Suicide and self-harm among Australian soldiers and veterans have become endemic in recent decades. Between 2001 and 2015, 325 currently serving and discharged military personnel took their own lives, with another 84 in 2017 alone. The National Mental Health Commission has found that one of the most common barriers to seeking help among soldiers and veterans with mental health issues is societal stigma, which can lead to self-harm and suicide.
One US study found that deployment to the Afghanistan and Iraq theatres of conflict did not result in a significantly higher rate of suicide than for soldiers who did not deploy, or remained at home. But the suicide rate for all those military personnel was markedly higher than for the civilian population.
The Australian Defence Force (ADF) is taking bold steps towards addressing service-related mental illness and suicide, most recently through the Defence Mental Health and Wellbeing Strategy 2018-2023, that aims to ensure all military personnel are “Fit to Fight, Fit to Work, Fit for Life”.
However, their attempts to combat alarming suicide rates - as male veterans are up to twice as likely to take their own lives as civilian men and female veterans 2.5 times - lack potency when faced with Australian war commemoration that continues to emphasise outdated views of both gender and psychiatry. Reliance on early 20th century ideals to define the Australian soldier perpetuates the stigmatisation of mental illness. And this in turn contributes to high suicide rates among military personnel.
Australia has largely defined itself through its military involvement since the first world war, particularly in the last 20 years. During the conflict’s centenary, Australia spent $552 million on commemoration efforts, five times that spent by the United Kingdom, and an alarming 92 times that of Germany. This included $100 million spent on the John Monash Centre in Villers-Brettoneux, France, to commemorate the men killed in the war.
In early November, the federal government announced that the Australian War Memorial would receive $498 million to fund renovations, including a significant increase in commemoration space. The continued federal spending on remembering the dead over sustaining living military personnel has prompted veterans’ groups to call for funding that prioritises struggling ex-servicemen and women.
The Australian nation was in its teens when the first world war broke out, and political authorities were eager to cement its reputation. In the absence of the long military traditions of European nations – and in an environment where black history was rendered largely invisible – Australian political authorities identified the conflict and the men who fought it as the epitome of national virility and masculinity. This was combined with late 19th century rural “bush” manhood to create the legend of the Australian soldier.
Since the first world war, this partly mythic figure has served as a cultural model for soldiers to emulate. Its importance is reiterated during national commemorations such as Anzac Day and Remembrance Day.

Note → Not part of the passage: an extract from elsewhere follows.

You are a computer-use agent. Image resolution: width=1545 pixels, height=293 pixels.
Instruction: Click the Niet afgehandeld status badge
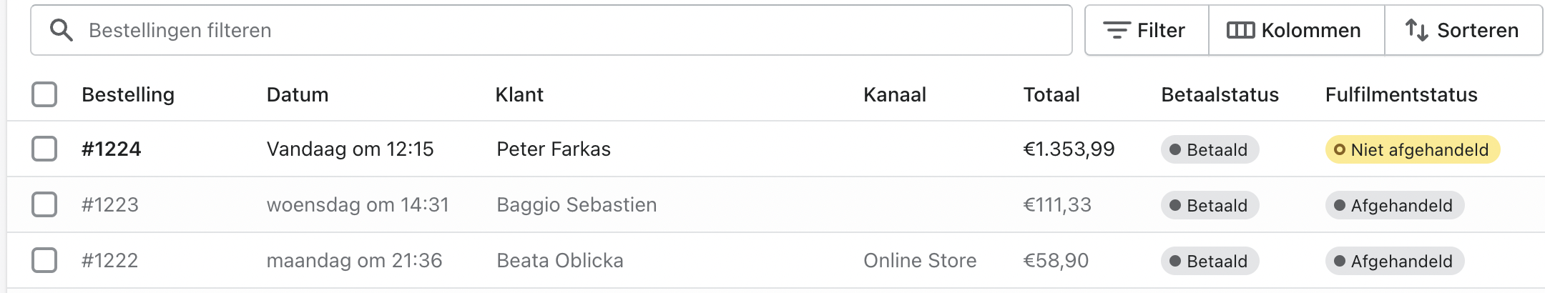pos(1412,149)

However, this mono-cultural and mono-gendered ideal does not represent 21st century Australia, nor its military. From 1992, the ADF began to move towards inclusion by allowing female and lesbian, gay and bisexual military personnel into the regular armed forces. In 2005, transgender members were also permitted to join.
Despite these significant changes, outdated social and political representations continue to compel military personnel of all genders to embody the white, male soldier of the first world war.
The vast numbers who were diagnosed with shellshock or other psychiatric conditions during the war are also marginalised by this ideal. Mental illness was traditionally feminised in the British Empire, meaning that the essentially masculine Anzac soldier could not conceivably suffer from a psychiatric condition.
Today’s representations of first world war soldiers continue to perpetuate these beliefs, including Peter Jackson’s recent film They Shall Not Grow Old . Despite aiming to represent the British soldier experience, the film failed to mention the shellshock that affected 80,000 British men during the war. Within Australia, shellshocked ex-servicemen struggled to live up to the Anzac legend.
The continued emphasis on the cultural figure of the first world war Anzac today places pressure on soldiers and veterans to continue fulfilling these unrealistic expectations, which can prevent them from seeking help for psychological wounds, or worse.
ADF policies that stress inclusion and appropriate mental health treatment aim to address the impact of societal changes. Although the first world war laid the foundations for continuing perceptions of the Australian soldier, it does not represent today’s diversity within the armed forces.
The soldier archetype must be politically redefined. Mental illness within the armed forces should be publicly acknowledged as “normal” - as it has occurred as long as combat has existed, among soldiers of all ages, ranks and genders.
With the first world war centenary over, Australia must now move into a more progressive era of war commemoration that can effectively support its military personnel.